## Documenttekst

ECLI:NL:RBROT:2025:7360

Rechtbank Rotterdam

Datum uitspraak
12 juni 2025
Publicatiedatum
24 juni 2025
Zaaknummer
FT RK 25/338 en FT RK 25/339
Instantie
Rechtbank Rotterdam
Type
Uitspraak
Procedures
  • Eerste aanleg - enkelvoudig
Vindplaatsen
  • Rechtspraak.nl
AI samenvatting door LexboostAutomatisch gegenereerd

Toewijzing van een dwangakkoord in het kader van een schuldregeling met schuldeisers

In deze zaak heeft de Rechtbank Rotterdam op 12 juni 2025 uitspraak gedaan in een verzoek tot toepassing van een schuldregeling door een verzoeker die kampt met financiële problemen. De verzoeker heeft op 27 februari 2025 een verzoek ingediend om een drietal schuldeisers, waaronder Centraal Beheer en Ziggo, te bevelen in te stemmen met een aangeboden schuldregeling. De schuldeisers hebben echter geweigerd om in te stemmen met deze regeling, ondanks dat de meerderheid van de andere schuldeisers wel akkoord ging. De rechtbank heeft vastgesteld dat de aangeboden regeling het uiterste is wat de verzoeker kan bieden, gezien zijn financiële situatie en het feit dat hij afhankelijk is van een Wajonguitkering. De rechtbank heeft ook opgemerkt dat de schuldeisers, Otto en Ziggo, niet zijn verschenen ter zitting om hun standpunten toe te lichten. De rechtbank heeft uiteindelijk geoordeeld dat de belangen van de verzoeker, die een stabiele oplossing voor zijn schuldenproblematiek zoekt, zwaarder wegen dan de belangen van de weigerende schuldeisers. Daarom heeft de rechtbank het verzoek toegewezen en Otto en Ziggo bevolen in te stemmen met de schuldregeling. Tevens zijn zij veroordeeld in de kosten van de procedure, die op nihil zijn begroot, aangezien verzoeker niet door een advocaat is bijgestaan. Het vonnis is uitvoerbaar bij voorraad verklaard en het verzoek tot toepassing van de schuldsaneringsregeling is afgewezen.

## Datasetitems
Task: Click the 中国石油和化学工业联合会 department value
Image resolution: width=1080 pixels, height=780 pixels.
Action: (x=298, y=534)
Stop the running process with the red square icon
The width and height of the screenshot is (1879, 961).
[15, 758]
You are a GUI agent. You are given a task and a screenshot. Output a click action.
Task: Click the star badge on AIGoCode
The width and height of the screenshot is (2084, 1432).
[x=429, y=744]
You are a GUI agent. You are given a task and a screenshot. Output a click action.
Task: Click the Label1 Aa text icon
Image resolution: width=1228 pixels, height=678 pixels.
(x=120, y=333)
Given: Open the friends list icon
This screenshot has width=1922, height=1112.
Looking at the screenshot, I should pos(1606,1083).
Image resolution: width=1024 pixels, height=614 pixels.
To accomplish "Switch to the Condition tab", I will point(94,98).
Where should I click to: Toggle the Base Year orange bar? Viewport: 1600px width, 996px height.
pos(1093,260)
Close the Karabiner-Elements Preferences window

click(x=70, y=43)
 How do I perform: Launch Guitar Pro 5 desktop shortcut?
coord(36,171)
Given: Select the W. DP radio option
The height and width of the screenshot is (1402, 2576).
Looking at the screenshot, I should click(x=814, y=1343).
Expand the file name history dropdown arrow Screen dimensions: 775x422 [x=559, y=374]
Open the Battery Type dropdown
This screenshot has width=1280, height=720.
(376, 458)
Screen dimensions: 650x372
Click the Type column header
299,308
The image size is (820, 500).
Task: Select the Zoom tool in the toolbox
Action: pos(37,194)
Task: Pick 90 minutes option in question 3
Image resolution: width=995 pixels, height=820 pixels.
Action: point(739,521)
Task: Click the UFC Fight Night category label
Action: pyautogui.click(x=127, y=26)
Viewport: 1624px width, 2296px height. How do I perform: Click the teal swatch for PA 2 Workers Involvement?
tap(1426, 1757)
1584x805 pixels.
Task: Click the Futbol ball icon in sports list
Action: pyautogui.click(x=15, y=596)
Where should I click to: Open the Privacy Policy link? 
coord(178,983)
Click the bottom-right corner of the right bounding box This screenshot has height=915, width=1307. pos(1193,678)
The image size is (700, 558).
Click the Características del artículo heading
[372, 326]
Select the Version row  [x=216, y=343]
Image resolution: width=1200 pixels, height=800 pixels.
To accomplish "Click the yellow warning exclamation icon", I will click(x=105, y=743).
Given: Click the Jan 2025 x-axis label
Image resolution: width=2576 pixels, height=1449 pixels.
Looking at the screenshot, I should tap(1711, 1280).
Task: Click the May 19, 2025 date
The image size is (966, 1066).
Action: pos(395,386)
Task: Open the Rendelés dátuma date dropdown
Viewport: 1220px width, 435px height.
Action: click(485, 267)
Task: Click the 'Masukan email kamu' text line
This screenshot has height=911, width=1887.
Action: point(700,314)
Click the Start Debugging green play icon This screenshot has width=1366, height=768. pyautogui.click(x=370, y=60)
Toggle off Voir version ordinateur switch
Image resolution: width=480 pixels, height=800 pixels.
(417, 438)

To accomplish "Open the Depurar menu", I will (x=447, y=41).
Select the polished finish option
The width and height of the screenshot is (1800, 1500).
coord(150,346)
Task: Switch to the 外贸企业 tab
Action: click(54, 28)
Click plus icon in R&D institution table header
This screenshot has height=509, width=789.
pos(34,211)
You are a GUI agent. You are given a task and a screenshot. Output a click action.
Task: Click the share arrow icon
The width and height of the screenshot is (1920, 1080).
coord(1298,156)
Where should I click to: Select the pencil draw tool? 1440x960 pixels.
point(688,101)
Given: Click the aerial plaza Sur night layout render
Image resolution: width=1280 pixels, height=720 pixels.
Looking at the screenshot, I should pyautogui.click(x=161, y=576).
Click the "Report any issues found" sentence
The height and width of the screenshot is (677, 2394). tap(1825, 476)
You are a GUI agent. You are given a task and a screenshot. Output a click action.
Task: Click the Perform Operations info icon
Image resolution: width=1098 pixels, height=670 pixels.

## Opdracht A
Geef alsjeblieft aan of de volgende uitspraken kloppen met de tekst over de schuldregeling: (i) de verzoeker is afhankelijk van een Wajonguitkering; (ii) de verzoeker werd door een advocaat bijgestaan; (iii) het verzoek tot toepassing van de schuldsaneringsregeling is toegewezen. Antwoord per uitspraak met ja of nee en citeer de woorden uit de tekst die de doorslag geven.
## Opdracht B
Schrijf een vervolg op de tekst over de schuldregeling dat aansluit op de laatste zin.

## Eindantwoord A
(i) Ja: "het feit dat hij afhankelijk is van een Wajonguitkering"
(ii) Nee: "aangezien verzoeker niet door een advocaat is bijgestaan"
(iii) Nee: "het verzoek tot toepassing van de schuldsaneringsregeling is afgewezen"

## Eindantwoord B
Uitspraak

Rechtbank Rotterdam

Team insolventie
rekestnummer: [nummer 1] – [nummer 2]
uitspraakdatum: 12 juni 2025
in de zaak van:
[verzoeker],
wonende te [adres]
[postcode] [woonplaats] ,
verzoeker.

1.De procedure

Verzoeker heeft op 27 februari 2025, tezamen met een verzoek tot toepassing van de schuldsaneringsregeling, een verzoek ingevolge artikel 287a, eerste lid, Faillissementswet ingediend om een drietal schuldeisers, te weten:
  • Otto Postorders (hierna: Otto);
  • Centraal Beheer Achmea (hierna: Centraal Beheer);
  • Ziggo Services B.V. (hierna: Ziggo),
die weigeren mee te werken aan een door verzoeker aangeboden schuldregeling, te bevelen in te stemmen met deze schuldregeling.
Centraal Beheer heeft voorafgaande aan de zitting, bij brief van 28 april 2025, aan de rechtbank te kennen gegeven alsnog in te stemmen met de aangeboden schuldregeling.
Ter zitting van 12 juni 2025 zijn verschenen en gehoord:
  • verzoeker;
  • mevrouw [persoon A] en mevrouw [persoon B] , beiden werkzaam bij Geldplein (hierna: schuldhulpverlening);
  • mevrouw [persoon C] , werkzaam bij Pameijer (hierna: begeleider).
De weigerende schuldeisers zijn, hoewel daartoe behoorlijk opgeroepen, niet verschenen.
De uitspraak is bepaald op heden.

2.Het verzoek

Verzoeker heeft volgens de bij het verzoekschrift overgelegde crediteurenlijst
29 vorderingen , waarvan twee preferente vorderingen en zevenentwintig concurrente vorderingen. De schuldeisers van deze vorderingen hebben in totaal een bedrag van € 34.709,25 van verzoeker te vorderen. Verzoeker heeft bij brief van 17 december 2024 een schuldregeling aangeboden aan zijn schuldeisers, waarbij geen uitdeling zal plaatsvinden aan de schuldeisers en de schuldeisers wordt verzocht de betreffende schulden kwijt te schelden.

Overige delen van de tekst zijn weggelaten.